PROMPT – Recast the rows from the line containing "Open the year dropdown showing 1943" through the line containing "pyautogui.click(x=37, y=26)" as a numbered list, leaving out any blank lines.

═══ DATA SHOWN ═══

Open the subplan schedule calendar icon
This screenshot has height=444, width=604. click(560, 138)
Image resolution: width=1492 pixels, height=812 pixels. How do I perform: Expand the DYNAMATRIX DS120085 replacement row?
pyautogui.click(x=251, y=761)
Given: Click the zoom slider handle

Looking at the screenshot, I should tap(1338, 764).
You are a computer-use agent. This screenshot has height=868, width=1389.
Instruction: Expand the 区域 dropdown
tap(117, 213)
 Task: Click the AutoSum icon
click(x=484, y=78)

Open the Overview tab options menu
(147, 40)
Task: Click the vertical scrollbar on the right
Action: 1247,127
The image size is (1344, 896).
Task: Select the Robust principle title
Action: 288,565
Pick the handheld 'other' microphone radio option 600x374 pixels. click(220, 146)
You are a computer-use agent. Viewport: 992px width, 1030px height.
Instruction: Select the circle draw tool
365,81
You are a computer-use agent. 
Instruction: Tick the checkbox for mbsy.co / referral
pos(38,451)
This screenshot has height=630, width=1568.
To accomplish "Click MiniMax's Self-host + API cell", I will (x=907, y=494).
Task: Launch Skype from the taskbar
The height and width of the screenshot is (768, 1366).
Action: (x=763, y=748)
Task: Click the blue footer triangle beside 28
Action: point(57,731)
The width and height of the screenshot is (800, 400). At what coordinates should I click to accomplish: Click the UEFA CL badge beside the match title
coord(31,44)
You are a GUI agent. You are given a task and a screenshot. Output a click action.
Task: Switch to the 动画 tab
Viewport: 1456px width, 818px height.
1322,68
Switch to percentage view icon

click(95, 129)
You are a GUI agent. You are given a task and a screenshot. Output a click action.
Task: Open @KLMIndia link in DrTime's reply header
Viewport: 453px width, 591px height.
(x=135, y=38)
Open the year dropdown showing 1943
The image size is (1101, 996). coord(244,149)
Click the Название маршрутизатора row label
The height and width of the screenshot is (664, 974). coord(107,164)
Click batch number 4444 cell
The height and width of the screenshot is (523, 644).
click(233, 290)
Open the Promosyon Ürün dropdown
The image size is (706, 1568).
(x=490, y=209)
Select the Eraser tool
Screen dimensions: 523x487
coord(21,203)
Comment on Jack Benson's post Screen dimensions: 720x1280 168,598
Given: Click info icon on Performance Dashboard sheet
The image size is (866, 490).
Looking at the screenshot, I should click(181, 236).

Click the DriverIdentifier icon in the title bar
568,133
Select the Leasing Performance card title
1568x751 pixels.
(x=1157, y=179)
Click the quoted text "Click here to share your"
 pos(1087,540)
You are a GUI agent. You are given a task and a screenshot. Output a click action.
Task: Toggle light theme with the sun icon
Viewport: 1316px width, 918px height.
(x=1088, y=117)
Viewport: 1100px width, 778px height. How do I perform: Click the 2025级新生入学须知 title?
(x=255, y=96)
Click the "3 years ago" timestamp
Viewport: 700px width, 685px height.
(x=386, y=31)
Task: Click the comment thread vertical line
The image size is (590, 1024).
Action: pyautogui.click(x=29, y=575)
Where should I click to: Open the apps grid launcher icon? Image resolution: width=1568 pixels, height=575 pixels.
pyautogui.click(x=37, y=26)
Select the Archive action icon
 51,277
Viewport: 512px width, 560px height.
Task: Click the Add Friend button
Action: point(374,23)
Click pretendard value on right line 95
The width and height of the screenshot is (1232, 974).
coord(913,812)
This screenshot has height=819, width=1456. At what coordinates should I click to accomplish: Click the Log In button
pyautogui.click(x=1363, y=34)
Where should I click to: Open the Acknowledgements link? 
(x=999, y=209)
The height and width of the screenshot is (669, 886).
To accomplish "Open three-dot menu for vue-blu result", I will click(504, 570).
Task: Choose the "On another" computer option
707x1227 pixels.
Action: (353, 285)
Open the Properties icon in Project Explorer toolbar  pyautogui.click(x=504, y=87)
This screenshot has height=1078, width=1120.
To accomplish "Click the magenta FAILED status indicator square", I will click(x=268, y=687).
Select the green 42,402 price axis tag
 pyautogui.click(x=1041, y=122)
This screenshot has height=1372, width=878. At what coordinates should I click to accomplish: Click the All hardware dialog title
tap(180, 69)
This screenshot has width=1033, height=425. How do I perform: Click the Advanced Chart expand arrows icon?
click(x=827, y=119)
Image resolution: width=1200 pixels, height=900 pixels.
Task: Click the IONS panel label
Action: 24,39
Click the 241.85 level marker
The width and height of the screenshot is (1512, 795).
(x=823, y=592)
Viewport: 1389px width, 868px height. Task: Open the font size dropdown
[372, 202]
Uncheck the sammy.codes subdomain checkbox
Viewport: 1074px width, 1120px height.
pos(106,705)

═══

WORKED ANSWER –
1. Open the year dropdown showing 1943
2. The image size is (1101, 996). coord(244,149)
3. Click the Название маршрутизатора row label
4. The height and width of the screenshot is (664, 974). coord(107,164)
5. Click batch number 4444 cell
6. The height and width of the screenshot is (523, 644).
7. click(233, 290)
8. Open the Promosyon Ürün dropdown
9. The image size is (706, 1568).
10. (x=490, y=209)
11. Select the Eraser tool
12. Screen dimensions: 523x487
13. coord(21,203)
14. Comment on Jack Benson's post Screen dimensions: 720x1280 168,598
15. Given: Click info icon on Performance Dashboard sheet
16. The image size is (866, 490).
17. Looking at the screenshot, I should click(181, 236).
18. Click the DriverIdentifier icon in the title bar
19. 568,133
20. Select the Leasing Performance card title
21. 1568x751 pixels.
22. (x=1157, y=179)
23. Click the quoted text "Click here to share your"
24.  pos(1087,540)
25. You are a GUI agent. You are given a task and a screenshot. Output a click action.
26. Task: Toggle light theme with the sun icon
27. Viewport: 1316px width, 918px height.
28. (x=1088, y=117)
29. Viewport: 1100px width, 778px height. How do I perform: Click the 2025级新生入学须知 title?
30. (x=255, y=96)
31. Click the "3 years ago" timestamp
32. Viewport: 700px width, 685px height.
33. (x=386, y=31)
34. Task: Click the comment thread vertical line
35. The image size is (590, 1024).
36. Action: pyautogui.click(x=29, y=575)
37. Where should I click to: Open the apps grid launcher icon? Image resolution: width=1568 pixels, height=575 pixels.
38. pyautogui.click(x=37, y=26)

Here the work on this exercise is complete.